(TASK): Your answer should consist of each line from the data below that contains "computer".

(Recorded data):
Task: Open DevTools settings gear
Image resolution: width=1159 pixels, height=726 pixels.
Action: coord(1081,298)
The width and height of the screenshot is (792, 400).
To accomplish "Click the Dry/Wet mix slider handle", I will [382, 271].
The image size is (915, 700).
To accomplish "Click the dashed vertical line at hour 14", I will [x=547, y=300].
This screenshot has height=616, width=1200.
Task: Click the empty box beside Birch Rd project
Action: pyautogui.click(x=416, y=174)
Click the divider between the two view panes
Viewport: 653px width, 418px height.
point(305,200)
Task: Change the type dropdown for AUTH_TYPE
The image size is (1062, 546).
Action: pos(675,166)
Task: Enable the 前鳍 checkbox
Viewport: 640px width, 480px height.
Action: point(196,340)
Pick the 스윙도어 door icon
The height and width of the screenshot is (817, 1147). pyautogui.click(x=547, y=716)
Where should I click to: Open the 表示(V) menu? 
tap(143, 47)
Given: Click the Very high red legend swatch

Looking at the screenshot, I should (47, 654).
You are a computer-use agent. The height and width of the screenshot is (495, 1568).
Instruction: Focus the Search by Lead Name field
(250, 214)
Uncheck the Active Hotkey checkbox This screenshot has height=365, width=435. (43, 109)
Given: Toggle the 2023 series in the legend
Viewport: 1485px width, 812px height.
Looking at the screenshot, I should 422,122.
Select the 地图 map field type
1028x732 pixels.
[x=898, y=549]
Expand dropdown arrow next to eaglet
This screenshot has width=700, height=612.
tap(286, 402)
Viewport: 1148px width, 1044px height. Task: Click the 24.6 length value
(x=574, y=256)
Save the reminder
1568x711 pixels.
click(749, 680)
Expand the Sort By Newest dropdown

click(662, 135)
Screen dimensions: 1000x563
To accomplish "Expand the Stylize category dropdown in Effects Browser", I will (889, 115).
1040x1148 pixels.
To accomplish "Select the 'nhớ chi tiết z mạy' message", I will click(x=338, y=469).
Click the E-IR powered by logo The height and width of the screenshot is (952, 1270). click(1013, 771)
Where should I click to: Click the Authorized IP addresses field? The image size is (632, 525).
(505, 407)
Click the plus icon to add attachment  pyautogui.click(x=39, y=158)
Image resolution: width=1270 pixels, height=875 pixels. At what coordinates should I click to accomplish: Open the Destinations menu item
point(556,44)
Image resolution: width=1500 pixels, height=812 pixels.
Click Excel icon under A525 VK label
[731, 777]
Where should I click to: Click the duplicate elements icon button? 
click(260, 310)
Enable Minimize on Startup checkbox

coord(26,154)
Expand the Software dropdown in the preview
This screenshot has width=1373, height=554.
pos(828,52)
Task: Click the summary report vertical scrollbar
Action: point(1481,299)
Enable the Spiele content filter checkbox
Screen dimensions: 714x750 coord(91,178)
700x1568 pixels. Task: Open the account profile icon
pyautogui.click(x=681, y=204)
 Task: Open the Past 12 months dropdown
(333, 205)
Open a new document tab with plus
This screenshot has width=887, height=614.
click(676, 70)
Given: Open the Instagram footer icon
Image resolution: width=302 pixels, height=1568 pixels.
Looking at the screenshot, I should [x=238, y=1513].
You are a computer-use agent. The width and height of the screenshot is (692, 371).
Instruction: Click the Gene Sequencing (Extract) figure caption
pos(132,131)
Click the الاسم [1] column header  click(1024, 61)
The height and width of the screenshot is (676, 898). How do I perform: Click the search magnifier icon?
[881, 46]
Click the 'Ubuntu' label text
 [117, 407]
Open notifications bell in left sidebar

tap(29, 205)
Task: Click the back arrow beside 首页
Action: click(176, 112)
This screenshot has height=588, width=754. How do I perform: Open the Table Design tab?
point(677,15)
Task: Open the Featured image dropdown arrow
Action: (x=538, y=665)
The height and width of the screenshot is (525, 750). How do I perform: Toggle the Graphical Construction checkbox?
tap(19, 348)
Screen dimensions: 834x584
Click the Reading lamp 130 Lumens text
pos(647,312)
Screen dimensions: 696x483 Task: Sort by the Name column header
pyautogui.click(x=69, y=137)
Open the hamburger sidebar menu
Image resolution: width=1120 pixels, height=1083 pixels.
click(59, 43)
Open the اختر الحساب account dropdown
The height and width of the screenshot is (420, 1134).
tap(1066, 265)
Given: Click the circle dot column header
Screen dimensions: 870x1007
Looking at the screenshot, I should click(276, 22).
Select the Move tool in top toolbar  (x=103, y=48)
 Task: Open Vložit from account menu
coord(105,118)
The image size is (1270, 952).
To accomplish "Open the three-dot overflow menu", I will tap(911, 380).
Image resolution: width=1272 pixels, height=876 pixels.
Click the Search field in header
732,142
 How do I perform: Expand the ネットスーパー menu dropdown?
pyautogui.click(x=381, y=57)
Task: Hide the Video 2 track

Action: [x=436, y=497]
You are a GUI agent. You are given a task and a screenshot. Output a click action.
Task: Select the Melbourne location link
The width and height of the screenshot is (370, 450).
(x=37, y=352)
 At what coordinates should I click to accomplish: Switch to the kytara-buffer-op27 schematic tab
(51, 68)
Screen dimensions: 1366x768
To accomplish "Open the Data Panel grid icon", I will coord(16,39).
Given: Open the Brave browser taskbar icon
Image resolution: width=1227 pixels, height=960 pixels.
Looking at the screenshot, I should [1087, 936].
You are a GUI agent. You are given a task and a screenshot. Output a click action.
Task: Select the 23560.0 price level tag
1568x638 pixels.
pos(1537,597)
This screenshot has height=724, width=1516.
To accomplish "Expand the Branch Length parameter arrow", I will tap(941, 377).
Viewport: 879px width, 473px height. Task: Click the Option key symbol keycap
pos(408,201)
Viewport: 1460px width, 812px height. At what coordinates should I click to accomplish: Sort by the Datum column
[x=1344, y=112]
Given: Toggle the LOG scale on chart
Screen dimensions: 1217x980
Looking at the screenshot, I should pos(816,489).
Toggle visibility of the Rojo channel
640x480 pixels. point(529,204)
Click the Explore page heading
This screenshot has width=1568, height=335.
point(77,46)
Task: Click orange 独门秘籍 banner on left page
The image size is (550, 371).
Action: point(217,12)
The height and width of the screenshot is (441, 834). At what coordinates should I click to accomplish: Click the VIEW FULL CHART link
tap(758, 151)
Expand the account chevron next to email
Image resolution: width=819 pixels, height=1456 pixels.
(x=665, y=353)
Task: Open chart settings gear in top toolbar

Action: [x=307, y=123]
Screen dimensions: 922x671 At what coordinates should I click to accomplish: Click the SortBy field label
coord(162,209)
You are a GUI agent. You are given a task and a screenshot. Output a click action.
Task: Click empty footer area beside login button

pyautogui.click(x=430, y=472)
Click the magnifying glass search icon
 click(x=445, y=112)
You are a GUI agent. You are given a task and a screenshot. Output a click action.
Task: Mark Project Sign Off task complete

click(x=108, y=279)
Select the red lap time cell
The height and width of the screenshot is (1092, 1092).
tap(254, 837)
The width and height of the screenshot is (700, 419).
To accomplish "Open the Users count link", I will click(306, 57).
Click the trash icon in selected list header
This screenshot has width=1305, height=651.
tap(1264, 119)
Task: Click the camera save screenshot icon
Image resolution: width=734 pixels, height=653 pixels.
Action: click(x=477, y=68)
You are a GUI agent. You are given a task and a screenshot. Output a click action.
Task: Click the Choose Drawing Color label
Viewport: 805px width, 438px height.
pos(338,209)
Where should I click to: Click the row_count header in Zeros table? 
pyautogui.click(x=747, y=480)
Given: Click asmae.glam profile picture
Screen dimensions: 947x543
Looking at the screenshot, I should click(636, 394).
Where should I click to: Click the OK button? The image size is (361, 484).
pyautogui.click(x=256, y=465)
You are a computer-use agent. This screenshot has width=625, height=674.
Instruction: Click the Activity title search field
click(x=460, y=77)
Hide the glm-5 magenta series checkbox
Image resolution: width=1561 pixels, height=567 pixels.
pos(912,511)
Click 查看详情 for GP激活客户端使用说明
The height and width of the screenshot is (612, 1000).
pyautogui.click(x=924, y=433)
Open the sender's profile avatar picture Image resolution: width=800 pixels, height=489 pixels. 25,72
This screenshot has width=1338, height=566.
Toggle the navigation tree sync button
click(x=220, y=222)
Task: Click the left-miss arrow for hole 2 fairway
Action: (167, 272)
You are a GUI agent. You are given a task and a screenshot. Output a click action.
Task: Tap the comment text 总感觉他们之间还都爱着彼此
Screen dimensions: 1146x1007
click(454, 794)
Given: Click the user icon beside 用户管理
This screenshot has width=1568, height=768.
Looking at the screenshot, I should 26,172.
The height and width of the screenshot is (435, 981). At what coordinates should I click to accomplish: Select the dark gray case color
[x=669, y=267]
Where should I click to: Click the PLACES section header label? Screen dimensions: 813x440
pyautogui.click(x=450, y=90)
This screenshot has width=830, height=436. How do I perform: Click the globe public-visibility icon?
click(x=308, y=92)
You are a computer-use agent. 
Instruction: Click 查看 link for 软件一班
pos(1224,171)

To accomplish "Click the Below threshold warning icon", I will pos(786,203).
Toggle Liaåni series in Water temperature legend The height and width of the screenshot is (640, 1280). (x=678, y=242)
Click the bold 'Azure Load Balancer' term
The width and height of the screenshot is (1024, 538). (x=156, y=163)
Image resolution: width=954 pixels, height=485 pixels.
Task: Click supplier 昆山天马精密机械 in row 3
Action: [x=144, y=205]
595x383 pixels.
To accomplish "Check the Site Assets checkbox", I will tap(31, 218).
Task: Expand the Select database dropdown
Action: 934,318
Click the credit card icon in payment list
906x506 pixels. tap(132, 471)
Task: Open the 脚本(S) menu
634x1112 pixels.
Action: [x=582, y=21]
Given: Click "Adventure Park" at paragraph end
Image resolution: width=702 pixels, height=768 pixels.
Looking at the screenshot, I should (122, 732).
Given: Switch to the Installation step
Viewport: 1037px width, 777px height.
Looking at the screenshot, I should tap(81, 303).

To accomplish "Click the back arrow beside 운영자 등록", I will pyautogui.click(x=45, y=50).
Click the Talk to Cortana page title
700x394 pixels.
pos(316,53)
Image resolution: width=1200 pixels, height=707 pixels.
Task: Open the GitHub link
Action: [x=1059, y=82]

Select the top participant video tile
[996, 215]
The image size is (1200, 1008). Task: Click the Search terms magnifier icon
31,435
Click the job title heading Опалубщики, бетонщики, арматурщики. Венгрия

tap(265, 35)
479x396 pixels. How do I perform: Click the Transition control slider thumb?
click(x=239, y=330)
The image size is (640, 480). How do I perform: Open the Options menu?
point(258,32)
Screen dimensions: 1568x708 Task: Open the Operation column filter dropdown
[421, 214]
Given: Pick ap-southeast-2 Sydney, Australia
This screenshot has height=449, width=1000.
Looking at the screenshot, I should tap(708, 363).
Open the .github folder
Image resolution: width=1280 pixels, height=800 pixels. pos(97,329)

(WRITTEN SOLUTION):
You are a computer-use agent. The height and width of the screenshot is (495, 1568).
You are a computer-use agent. The width and height of the screenshot is (692, 371).
You are a computer-use agent. This screenshot has width=625, height=674.
You are a computer-use agent. 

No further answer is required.